## DATASET RECORDS

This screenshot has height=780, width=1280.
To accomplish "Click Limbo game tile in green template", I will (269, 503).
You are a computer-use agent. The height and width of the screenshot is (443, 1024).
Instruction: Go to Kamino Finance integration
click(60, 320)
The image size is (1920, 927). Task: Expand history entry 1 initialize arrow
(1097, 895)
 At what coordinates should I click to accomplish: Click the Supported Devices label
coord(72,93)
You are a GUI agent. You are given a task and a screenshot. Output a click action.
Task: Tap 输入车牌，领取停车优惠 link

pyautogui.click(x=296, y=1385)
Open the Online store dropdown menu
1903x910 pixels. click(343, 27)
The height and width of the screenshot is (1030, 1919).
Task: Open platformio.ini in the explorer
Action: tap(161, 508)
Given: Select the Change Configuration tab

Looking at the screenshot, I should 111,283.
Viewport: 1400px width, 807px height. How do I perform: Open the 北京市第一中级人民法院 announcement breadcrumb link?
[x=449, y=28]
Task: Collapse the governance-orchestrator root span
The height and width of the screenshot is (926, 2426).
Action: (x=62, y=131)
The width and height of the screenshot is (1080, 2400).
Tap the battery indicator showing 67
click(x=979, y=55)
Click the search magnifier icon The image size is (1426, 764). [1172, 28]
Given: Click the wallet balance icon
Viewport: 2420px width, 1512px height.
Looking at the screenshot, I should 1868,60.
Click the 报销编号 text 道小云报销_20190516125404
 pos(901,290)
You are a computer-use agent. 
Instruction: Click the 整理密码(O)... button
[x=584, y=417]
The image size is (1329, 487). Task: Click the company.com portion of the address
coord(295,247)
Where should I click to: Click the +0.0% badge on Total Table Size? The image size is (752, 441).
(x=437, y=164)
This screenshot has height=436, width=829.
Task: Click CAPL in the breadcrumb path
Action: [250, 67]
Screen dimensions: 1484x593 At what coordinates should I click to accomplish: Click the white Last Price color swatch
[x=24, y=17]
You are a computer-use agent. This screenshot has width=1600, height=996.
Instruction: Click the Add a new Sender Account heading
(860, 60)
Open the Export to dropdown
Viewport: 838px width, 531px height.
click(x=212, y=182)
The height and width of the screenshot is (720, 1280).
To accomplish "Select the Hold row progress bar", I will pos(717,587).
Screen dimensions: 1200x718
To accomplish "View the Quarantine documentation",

## WORK INSTRUCTIONS
Search the entries for "agent" and copy each matching line.

## RESULT
You are a computer-use agent. The height and width of the screenshot is (443, 1024).
You are a GUI agent. You are given a task and a screenshot. Output a click action.
You are a computer-use agent. 
You are a computer-use agent. This screenshot has width=1600, height=996.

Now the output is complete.